Within four years, the Stearns had a baby daughter, Joyce, and soon thereafter, Chester Arthur died in the influenza epidemic of 1918. To cope with her loss and grief, Balch took her young child and went to Kansas City to study art, presumably at the Kansas City Art Institute, which was a thriving art school at the time. Her studies enhanced her passion and focus as an artist which never dimmed throughout the rest of her life.
After Georgia and Joyce returned to Johnson, Georgia married Roman Balch, who ran her father-in-law's business, and she ran the household and painted for the rest of her life. A small sign was erected in front of the house, reading "Paintings of Vermont by Georgia Balch," and a form of cultural tourism was born! Tourists from all over, motoring through Vermont, stopped at the Balch household in Johnson to buy Georgia's oil paintings of the Vermont landscape - many of which she painted en plein air, and others of which she painted from photographs she took when one of her relatives would take her for a ride, often creating composites of a particular scene.

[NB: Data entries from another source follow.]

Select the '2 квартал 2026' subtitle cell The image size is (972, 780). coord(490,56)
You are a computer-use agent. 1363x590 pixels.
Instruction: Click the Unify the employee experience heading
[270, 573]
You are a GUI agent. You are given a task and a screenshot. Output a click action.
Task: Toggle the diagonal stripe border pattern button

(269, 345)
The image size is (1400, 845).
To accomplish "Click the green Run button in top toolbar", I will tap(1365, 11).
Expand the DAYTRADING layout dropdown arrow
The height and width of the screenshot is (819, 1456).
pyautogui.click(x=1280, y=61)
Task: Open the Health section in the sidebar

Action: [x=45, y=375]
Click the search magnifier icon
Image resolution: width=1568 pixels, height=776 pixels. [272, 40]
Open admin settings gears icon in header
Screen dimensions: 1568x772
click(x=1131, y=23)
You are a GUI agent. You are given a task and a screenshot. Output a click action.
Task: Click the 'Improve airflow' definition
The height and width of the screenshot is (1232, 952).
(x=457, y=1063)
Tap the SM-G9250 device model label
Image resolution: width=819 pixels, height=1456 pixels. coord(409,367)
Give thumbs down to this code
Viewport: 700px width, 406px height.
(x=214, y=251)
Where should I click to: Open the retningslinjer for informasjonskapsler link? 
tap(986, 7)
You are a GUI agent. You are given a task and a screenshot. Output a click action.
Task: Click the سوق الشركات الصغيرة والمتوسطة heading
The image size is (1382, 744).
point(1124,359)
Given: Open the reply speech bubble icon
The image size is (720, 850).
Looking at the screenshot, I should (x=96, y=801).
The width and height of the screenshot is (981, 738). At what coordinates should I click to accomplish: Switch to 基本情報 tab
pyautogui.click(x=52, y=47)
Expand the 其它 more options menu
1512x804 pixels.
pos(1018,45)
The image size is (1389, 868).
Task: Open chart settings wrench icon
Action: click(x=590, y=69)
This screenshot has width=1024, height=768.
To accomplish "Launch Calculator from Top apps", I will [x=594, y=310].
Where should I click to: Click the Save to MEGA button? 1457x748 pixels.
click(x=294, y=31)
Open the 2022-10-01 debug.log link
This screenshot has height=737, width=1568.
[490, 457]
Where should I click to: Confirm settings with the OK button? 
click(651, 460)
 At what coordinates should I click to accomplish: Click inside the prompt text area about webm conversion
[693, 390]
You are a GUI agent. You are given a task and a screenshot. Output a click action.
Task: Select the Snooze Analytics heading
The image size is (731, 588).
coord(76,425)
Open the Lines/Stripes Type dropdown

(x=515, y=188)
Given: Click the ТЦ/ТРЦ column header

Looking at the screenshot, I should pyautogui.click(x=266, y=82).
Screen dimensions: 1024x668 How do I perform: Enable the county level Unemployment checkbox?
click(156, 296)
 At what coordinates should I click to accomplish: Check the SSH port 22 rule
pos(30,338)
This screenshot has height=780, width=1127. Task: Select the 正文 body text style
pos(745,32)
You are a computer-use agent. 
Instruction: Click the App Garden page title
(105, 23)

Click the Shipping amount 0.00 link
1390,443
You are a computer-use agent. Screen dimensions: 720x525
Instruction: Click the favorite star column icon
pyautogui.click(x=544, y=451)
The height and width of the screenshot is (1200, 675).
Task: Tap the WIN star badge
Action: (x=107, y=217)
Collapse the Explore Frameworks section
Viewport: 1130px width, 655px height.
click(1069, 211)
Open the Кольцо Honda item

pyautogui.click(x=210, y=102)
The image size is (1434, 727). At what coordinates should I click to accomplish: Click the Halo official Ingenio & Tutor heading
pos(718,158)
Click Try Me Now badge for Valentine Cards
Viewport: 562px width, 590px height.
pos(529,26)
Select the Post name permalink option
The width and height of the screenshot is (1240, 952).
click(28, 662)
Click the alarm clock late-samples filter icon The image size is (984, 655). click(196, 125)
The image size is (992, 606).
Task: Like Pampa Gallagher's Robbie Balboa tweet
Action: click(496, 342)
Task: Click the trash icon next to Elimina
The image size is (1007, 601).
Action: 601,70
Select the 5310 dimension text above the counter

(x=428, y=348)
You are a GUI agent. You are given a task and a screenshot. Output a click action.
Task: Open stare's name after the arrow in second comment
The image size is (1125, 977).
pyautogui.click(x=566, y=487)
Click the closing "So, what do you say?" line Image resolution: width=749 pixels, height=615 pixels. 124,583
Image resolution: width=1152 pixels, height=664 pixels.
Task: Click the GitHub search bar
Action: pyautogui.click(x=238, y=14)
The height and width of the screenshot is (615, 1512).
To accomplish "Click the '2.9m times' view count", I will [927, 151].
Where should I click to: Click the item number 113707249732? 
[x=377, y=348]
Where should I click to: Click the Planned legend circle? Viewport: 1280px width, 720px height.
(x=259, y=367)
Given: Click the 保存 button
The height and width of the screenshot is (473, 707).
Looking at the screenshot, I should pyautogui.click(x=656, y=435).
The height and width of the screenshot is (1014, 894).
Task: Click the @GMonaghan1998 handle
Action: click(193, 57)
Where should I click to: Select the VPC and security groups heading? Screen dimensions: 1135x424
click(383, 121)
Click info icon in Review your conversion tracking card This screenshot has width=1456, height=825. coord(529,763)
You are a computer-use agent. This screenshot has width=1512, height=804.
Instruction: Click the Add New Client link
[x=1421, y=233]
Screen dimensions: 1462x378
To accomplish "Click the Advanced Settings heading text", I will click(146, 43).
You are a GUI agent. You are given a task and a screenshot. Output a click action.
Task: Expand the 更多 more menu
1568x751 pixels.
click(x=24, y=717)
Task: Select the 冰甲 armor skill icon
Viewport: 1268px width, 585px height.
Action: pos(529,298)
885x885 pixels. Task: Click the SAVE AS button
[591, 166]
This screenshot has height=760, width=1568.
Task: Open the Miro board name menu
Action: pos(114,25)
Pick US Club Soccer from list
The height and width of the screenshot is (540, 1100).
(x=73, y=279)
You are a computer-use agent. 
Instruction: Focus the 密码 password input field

Her family remembers that Balch was equally at home in her studio and in her kitchen, and had the ability to switch intense concentration from one to another smoothly, including the interruptions of her grandsons. Balch often made meals for visiting artists, and treats for the tourists. One story the family recounts with fondness has the famous American artist, landscape painter Emile Gruppe, coming by for dinner, and going into Balch's studio while she cooked. He finished the painting on her easel for her, which amused her for the rest of her life! Unfortunately, a record of which painting has been lost, but it was probably sold, as Georgia sold most of her paintings. The gallery at Johnson State College gave her a major exhibition in the late 1970's.
When Balch's hands became too arthritic for her to paint, she switched to stitching landscapes in yarn - "Yarn Paintings," she called them for which she likewise developed a following.